Problem to work on: Your task is to return the span of lines beginning at the one with "Image resolution: width=532 pixels, height=409" and ending at the last line of the data, exactly as it stands.

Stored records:
········

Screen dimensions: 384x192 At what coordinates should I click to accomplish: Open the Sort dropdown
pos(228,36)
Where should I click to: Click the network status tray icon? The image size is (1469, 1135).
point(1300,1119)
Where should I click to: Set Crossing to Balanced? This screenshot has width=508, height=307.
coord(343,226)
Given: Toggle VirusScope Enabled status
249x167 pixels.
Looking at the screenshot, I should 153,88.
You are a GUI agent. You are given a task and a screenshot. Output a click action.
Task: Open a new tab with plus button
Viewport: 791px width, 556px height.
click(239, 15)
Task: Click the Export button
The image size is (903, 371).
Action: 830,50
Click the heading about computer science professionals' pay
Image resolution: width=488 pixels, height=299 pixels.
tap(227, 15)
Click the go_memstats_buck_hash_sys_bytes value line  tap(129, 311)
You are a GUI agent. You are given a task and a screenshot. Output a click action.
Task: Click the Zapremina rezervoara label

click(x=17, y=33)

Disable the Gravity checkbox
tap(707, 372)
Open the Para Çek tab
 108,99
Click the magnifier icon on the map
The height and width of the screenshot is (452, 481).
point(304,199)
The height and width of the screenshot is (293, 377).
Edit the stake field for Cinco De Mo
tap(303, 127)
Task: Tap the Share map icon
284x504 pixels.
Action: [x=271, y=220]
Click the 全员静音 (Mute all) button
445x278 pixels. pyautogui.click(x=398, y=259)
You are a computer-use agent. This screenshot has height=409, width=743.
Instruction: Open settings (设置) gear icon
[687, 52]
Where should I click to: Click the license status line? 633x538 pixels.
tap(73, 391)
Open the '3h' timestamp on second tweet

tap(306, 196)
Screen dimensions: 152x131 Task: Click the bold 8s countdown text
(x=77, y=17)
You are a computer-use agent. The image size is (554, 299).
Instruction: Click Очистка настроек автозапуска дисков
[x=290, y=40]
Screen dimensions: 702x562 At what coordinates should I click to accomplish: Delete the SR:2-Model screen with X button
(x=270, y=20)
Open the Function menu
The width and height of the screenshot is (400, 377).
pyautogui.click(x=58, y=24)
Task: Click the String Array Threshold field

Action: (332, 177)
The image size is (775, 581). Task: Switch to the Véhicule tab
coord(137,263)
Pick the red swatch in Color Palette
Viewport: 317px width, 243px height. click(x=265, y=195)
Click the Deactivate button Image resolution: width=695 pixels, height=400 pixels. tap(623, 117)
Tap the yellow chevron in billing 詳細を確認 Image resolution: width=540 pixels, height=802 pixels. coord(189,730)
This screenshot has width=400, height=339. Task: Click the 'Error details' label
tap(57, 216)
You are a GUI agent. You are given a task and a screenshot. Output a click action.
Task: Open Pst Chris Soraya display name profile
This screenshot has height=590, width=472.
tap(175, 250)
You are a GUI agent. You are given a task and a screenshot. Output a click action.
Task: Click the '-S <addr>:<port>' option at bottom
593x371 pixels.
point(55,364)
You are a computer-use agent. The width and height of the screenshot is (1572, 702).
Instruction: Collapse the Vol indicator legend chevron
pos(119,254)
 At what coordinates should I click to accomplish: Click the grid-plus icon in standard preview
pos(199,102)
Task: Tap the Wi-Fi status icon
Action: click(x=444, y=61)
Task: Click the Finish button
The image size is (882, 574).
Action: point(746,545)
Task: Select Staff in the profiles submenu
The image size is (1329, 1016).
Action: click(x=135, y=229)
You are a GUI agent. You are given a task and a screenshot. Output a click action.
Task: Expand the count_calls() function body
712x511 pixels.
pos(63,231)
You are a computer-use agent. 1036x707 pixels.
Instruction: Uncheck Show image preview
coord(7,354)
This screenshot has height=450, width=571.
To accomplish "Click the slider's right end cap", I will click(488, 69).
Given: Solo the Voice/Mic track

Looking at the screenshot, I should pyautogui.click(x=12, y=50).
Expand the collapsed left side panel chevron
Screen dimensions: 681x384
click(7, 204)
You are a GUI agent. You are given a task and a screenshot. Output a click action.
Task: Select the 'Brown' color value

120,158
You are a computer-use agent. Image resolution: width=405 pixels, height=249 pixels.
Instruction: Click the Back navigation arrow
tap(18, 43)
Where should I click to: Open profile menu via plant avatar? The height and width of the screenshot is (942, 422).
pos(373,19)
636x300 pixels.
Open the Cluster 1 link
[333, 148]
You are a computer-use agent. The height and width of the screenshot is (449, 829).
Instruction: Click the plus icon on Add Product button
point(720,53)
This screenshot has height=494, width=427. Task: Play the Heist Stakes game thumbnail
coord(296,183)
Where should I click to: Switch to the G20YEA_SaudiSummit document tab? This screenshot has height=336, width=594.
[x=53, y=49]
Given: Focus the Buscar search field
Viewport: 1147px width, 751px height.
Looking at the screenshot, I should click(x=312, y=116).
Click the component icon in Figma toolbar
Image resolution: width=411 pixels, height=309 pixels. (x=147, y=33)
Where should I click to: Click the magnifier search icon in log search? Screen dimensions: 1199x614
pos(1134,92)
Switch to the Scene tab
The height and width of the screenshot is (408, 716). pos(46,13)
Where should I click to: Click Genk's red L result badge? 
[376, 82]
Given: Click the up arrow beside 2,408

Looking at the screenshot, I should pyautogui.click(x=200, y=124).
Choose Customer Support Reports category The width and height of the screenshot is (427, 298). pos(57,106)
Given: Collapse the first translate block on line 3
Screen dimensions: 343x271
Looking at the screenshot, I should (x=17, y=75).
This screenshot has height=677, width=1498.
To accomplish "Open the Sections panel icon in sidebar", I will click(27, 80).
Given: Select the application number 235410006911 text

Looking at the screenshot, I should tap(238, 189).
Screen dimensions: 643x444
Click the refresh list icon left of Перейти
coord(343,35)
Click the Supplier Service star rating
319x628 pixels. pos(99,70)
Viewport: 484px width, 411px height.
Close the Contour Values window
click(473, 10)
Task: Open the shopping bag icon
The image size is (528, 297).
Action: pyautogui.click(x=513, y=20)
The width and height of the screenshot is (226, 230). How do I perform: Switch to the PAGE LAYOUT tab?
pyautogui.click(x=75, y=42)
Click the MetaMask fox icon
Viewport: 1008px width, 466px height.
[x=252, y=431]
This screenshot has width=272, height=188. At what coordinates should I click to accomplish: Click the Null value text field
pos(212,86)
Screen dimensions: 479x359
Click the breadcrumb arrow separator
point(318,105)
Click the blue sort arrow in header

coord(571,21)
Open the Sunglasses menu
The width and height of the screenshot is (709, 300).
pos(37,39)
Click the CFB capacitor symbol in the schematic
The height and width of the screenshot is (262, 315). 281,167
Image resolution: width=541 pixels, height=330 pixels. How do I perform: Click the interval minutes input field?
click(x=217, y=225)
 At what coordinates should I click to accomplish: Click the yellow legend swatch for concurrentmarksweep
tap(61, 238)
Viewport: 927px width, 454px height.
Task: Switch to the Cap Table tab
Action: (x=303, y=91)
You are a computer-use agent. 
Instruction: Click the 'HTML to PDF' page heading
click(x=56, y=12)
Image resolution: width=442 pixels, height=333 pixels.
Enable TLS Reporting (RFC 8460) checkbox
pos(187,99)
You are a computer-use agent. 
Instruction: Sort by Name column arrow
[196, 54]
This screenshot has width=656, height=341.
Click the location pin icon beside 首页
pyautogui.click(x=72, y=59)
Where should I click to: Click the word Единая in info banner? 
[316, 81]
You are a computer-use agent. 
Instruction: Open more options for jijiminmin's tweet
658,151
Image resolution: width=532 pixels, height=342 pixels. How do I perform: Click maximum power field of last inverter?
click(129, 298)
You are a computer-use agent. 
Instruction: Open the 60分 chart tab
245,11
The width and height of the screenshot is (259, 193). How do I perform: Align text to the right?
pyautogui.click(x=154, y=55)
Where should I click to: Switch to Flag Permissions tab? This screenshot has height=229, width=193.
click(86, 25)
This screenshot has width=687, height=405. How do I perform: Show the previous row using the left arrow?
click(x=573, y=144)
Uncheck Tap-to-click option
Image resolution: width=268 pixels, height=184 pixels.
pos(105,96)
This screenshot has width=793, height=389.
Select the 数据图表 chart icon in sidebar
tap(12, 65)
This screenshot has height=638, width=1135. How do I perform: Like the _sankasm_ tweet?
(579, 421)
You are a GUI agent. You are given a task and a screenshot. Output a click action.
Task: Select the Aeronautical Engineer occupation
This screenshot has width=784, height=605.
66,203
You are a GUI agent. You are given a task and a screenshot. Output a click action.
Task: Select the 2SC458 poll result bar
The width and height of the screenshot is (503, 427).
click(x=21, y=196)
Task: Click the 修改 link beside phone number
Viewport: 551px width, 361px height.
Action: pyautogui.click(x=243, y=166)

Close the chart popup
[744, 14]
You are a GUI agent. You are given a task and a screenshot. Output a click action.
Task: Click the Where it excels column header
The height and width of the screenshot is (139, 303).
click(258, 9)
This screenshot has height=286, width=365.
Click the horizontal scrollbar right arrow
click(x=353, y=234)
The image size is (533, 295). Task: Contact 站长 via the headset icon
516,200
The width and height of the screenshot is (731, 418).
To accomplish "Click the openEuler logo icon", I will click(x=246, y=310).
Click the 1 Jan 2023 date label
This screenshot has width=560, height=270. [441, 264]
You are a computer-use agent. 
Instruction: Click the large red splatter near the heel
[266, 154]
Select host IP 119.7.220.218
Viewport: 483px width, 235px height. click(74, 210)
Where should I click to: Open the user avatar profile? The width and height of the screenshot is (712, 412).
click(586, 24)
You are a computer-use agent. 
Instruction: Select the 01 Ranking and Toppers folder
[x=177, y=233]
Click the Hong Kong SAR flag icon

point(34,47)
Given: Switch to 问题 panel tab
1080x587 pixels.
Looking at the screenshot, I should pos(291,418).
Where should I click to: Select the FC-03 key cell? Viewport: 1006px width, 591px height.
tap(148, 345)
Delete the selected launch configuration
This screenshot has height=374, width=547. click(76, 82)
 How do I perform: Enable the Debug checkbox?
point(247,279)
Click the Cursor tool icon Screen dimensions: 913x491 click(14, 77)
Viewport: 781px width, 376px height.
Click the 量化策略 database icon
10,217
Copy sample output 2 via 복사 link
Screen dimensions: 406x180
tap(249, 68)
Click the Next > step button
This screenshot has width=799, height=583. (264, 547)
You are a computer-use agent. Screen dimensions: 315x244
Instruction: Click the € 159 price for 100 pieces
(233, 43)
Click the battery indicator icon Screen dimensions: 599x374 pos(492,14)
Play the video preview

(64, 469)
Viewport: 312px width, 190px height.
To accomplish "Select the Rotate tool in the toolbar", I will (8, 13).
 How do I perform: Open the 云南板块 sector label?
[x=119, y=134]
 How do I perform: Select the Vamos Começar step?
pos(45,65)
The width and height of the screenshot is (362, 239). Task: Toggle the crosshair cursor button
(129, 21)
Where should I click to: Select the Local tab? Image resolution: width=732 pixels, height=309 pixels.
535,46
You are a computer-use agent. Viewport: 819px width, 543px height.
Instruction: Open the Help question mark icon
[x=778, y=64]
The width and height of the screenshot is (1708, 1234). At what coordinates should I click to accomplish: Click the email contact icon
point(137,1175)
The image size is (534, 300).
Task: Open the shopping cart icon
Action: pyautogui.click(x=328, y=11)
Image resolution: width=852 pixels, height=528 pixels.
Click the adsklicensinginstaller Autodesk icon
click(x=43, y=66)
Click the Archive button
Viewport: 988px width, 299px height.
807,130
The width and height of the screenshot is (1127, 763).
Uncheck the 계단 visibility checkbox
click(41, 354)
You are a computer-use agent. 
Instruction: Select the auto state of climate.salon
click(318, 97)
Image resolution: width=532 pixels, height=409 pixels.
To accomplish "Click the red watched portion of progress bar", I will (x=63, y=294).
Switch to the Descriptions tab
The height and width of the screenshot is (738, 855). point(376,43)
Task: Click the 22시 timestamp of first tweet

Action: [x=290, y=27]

········

Written answer:
Image resolution: width=532 pixels, height=409 pixels.
To accomplish "Click the red watched portion of progress bar", I will (x=63, y=294).
Switch to the Descriptions tab
The height and width of the screenshot is (738, 855). point(376,43)
Task: Click the 22시 timestamp of first tweet

Action: [x=290, y=27]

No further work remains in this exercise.